Wata: The Soul Power Instruments two-in, four-out, eight loop switcher. This switcher was custom made for me. With a single switch, I can change the settings of two-in for guitar and keyboard, and four-out for output to multiple amplifiers. Depending on the song, I can control the number of amplifiers used and the volume. It’s as though we touch and communicate with the audience through sound, so it’s important to be able to control the strength and weakness level of that sound.
Are there any songs on NO where effects were an essential inspiration for their creation?
Takeshi: “HxCxHxC” has guitar play that uses extreme reverb and delay. The jam we recorded had drums sprinting through a sound space where we couldn’t understand the chords and melody, and the balance was really interesting. We later added a bass line, and it became a song. To maintain our fresh feelings, we like trying out new pedals and amps, so there are times when we also gain inspiration from those timbres and effects. It is fun trying out various kinds of equipment.
What’s the secret for crafting a cohesive sound without being pigeonholed into a particular style of music?

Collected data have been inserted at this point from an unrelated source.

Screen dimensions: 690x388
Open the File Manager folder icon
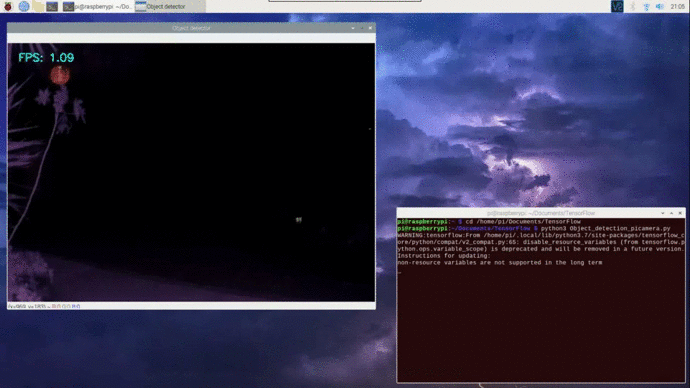38,6
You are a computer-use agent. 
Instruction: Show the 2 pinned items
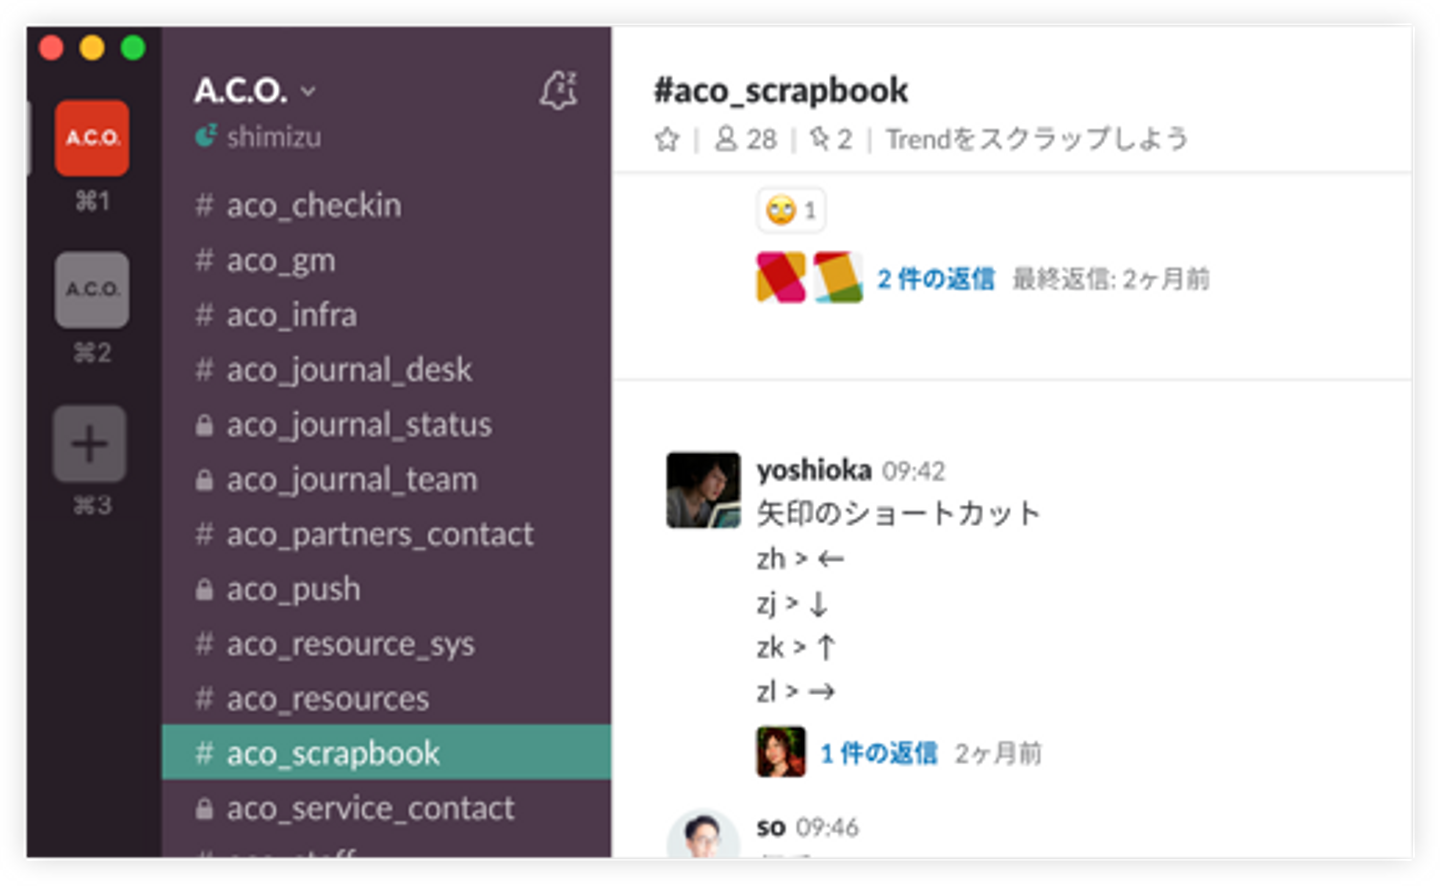coord(830,139)
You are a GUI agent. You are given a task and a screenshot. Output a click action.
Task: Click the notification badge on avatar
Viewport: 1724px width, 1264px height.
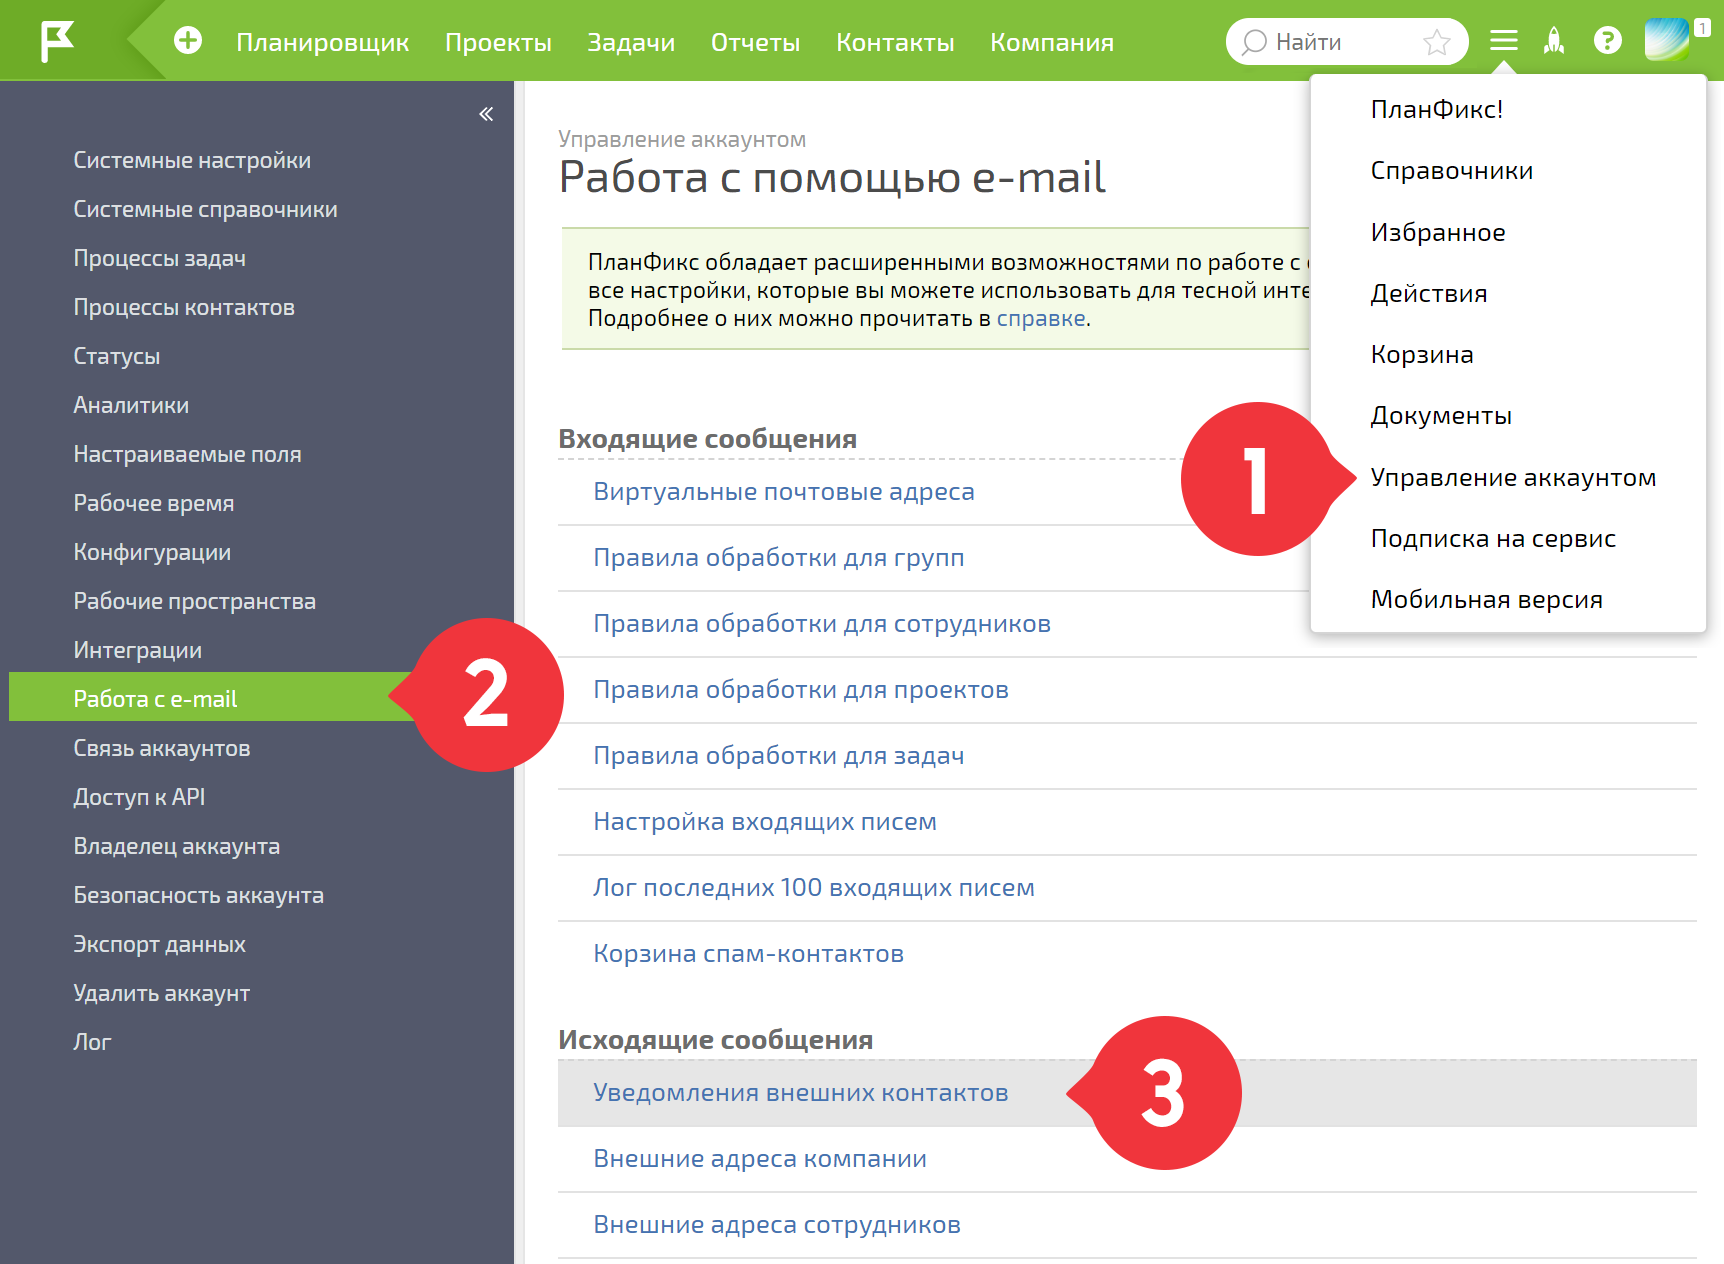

Takeshi: On the surface, listeners may feel that the albums or songs are disjointed, but we’re not consciously trying to challenge ourselves each time to do something different. We’ve been searching for our meaning of “heavy” by consolidating the feelings we’ve gained in our lives, the musical experiences, and means of expression. During this journey, we find something new, and that’s one of the things that motivates us to keep creating work. From the beginning, this fundamental part of Boris has not been shaken at all.